On October 30, 2022, Brazilians voted in a presidential election that was closely watched around the world. For scholars of political violence and extremism, this election was of special interest because of the perceived consequences for Brazil’s democracy. Incumbent president Jair Bolsonaro had, even long before the polls opened, stoked fears of voter fraud that were reminiscent of the Big Lie narrative which followed the 2020 U.S. presidential election. The possibility that Bolsonaro might not concede if he lost was further complicated by the concern that extremist factions could take part in election-related violence.
As I wrote in a previous Insight, Brazilian politics had become closely intertwined with disinformation and conspiracy theories during Bolsonaro’s tenure. Since 2019, the spread of misinformation and disinformation related to political events and the COVID-19 pandemic has been under investigation by a commission established by the National Congress. As described by researchers publishing in the Harvard Kennedy School Misinformation Review, members of this commission expressed concern that figures close to Bolsonaro were engaged in targeted campaigns to minimise concerns about the pandemic, sow distrust about public health data, and discredit public health officials who openly disagreed with the government’s positions on COVID-19.

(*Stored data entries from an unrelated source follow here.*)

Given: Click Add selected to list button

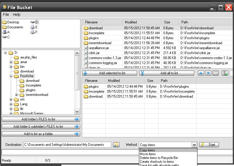Looking at the screenshot, I should click(x=109, y=73).
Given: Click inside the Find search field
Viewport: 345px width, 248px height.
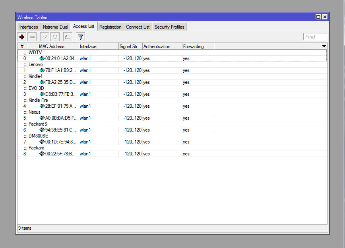Looking at the screenshot, I should tap(315, 37).
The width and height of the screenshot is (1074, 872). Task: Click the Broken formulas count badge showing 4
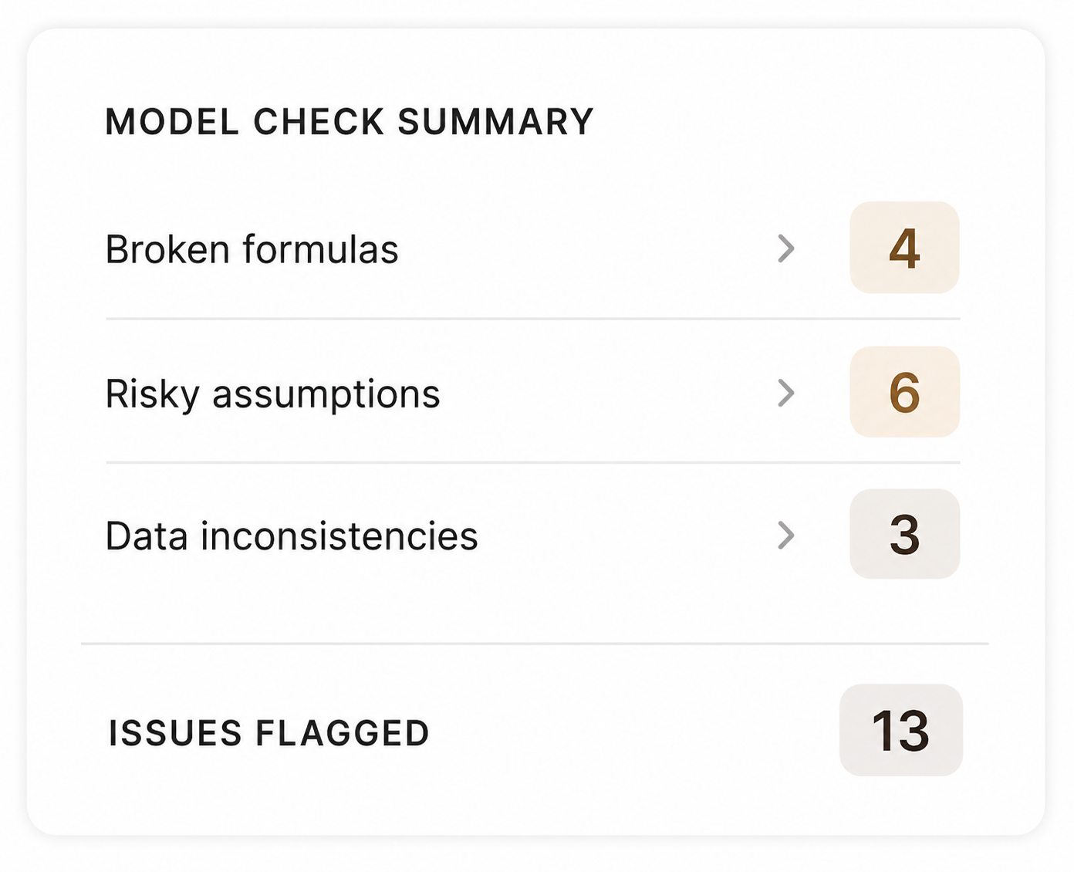click(x=904, y=248)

Beyond that, there was also substantial concern about the role extremist communities could play in influencing the election. Much of this was focused on the prevalence of QAnon in Brazil. Researchers examining the globalisation of QAnon have noted that Portuguese is among the top languages in use among the QAnon community on Telegram. The use of Portuguese language in related channels surged during the early months of 2020 when the COVID-19 virus was beginning to spread in Brazil. Brazilian politics was also, at one point, a top topic in these online communities. The political relevance of all this lies in the fact that Brazilian QAnon communities have portrayed Bolsonaro as a messianic figure. Similar to former U.S. President Donald Trump, Bolsonaro was viewed in these communities as an outside leader who could disrupt the power of shadowy cabals and protect religious faith in Brazil. The high stakes that Brazilian QAnon adherents saw in this contest raised concerns about what would happen if Bolsonaro did not win.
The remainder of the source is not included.